Your code still uses the wrong variable for the new robot. If you wish to use a temporary variable, make it addFeatures, or something, not, newRobot since that is the variable the SCT is checking.
The stray object in this case is addFeatures since it never gets called again, just sits in memory taking up space. A very minor concern, here, but later on in more complex code it will be something to keep at a minimum. Intermediary variables are useful, though at times we don’t need them. This is one of those times.
Right… ok… what I thought was that in practical sense, these properties maybe share by other objects, and so they should be declare by ‘let’ perhaps, but not for this example I understand.
I was playing around with the last step of this exercise and found two viable solutions.

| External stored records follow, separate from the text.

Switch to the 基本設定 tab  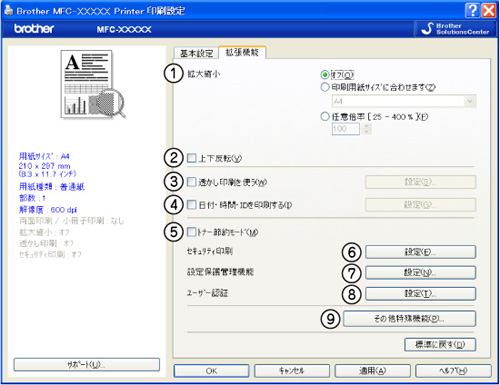pos(196,53)
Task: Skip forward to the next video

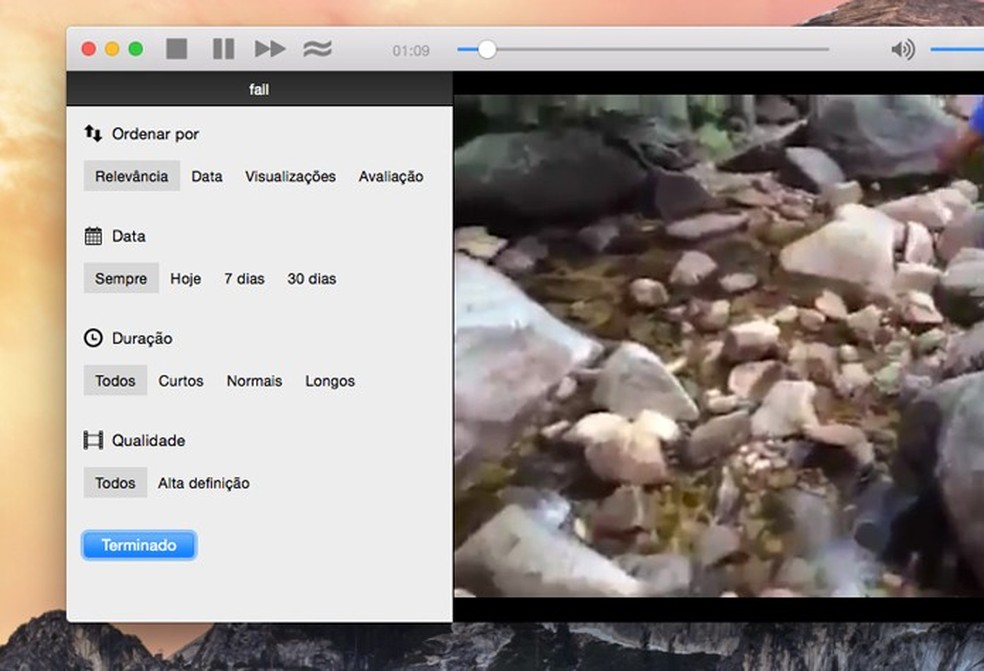Action: [269, 49]
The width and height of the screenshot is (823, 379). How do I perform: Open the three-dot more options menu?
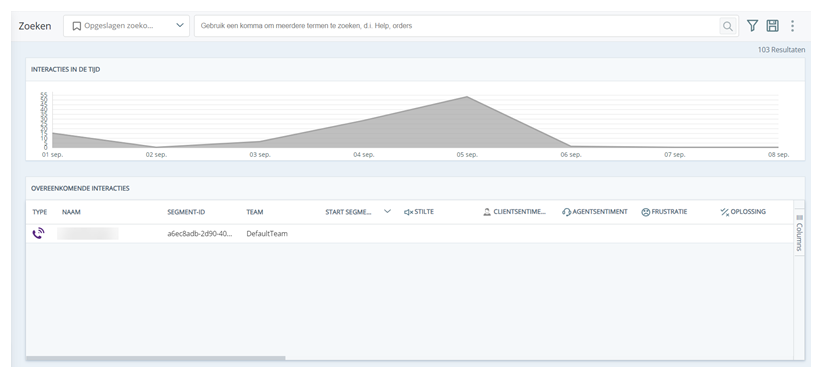793,26
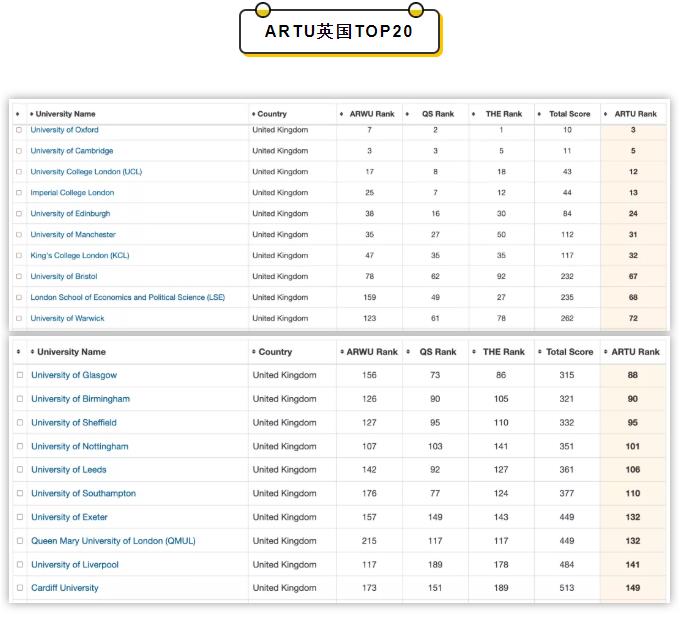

I think the first is what the exercise is going for. Is the second also valid? They seem to produce the same output, but with the keys outputted in a different order.
// declares newRobot object and assigns values to two keys
const newRobot = {
laserBlaster: true,
voiceRecognition: true
};
// copies keys from robot object to newRobot object
Object.assign(newRobot, robot);
console.log(newRobot);
// declares newRobot object and copies keys from robot object to newRobot
const newRobot = Object.assign(robot);
// assigns values to two new keys in newRobot
newRobot.laserBlaster = true;
newRobot.voiceRecognition = true;
console.log(newRobot);
I am mostly curious if Object.assign(robot); is proper syntax. Obviously an error is produced when I write const newRobot = Object.assign(newRobot, robot); because newRobot cannot be used as an argument when it hasn’t been defined yet.

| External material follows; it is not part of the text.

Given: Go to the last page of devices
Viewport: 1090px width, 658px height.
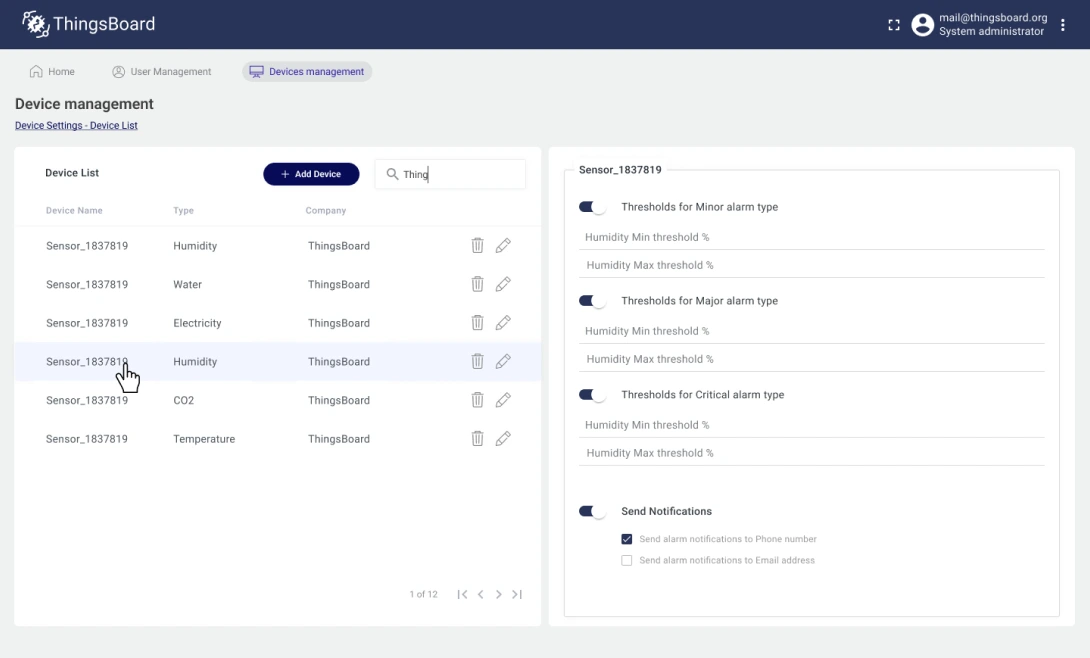Looking at the screenshot, I should 517,595.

The first one is closer to what I think the task is asking for but see Roy’s comment above about creating a stray object.
The second one we’re creating the newRobot and then later adding new values to it, whereas I think the question is asking us to create them in one step.

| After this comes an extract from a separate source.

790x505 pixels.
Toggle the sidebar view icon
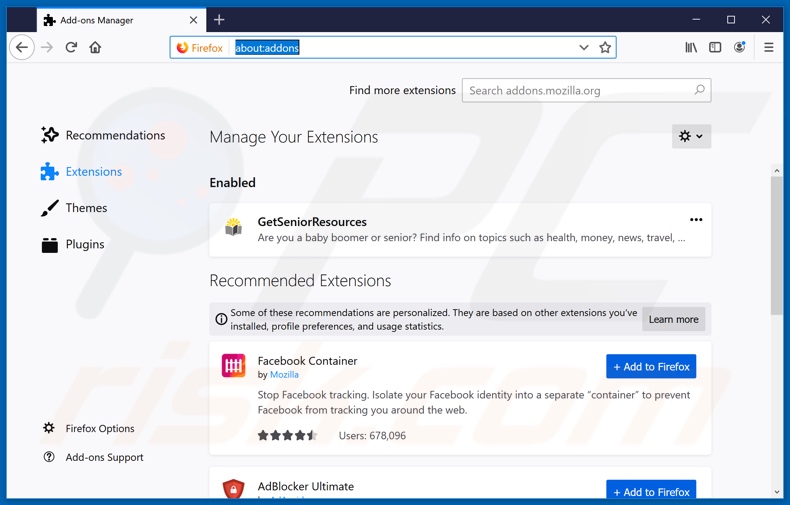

Try creating it as you did here:
Object.assign(newRobot, robot);
but with the contents of the object in {} as the first argument rather than newRobot.
We can clone an object and add new key-value pairs, and update existing key-values all in one stroke. This returns a new object and leaves the source object intact. There is good reason why this is built in to vanilla JS.
It’s not always easy to determine which is better, as that is more subjective than objective. In the case above, this is an empty object, though maybe not that obvious. The empty object in the first example is more explicit and less of a head turner to a lesser informed reader. Consider who one’s audience is and then decide if you want to explain, this or simply let it go with the literal and avoid questions.
While experimenting with the example in the lesson I came to strange output see questions in the last comment:
const robot = {
model: 'SAL-1000',
mobile: true,
sentient: false,
armor: 'Steel-plated',
energyLevel: 75
};
// Declare newRobot below this line:
const newProps = {
laserBlaster: true,
voiceRecognition: true
};
const newRobot = Object.assign(newProps, robot)
console.log (newProps); // prints object, because .assign() mutates target object and returns an object. That's fine.
console.log ('------------------------------');
console.log (Object.entries(newProps)); // prints array, because .entires() returns an array. That's fine.
console.log ('------------------------------');
console.log(`newRobot: ${newRobot}`); // Q1: why does it return an array? it's .assign(), it should return an object? Q2: why does it print "object Object" instead of the "key:value" or "key, value" like the other rows?
actually all the results are different if I try to concat a string to them… that’s a little strange to me.
The why of it is likely technical and worth a weekend of digging up the reading. It appears that template literals are not equipped to represent a data structure such as an object, so render the literal representation, [object Object]. We can wrestle the value to a serialized object with a JSON method, .stringify().
The difference is subtle. console.log() streams character data. ${} is a string literal, and not treated as character data. Note that JSON insists upon double quotes on all string values. Keys are actually strings.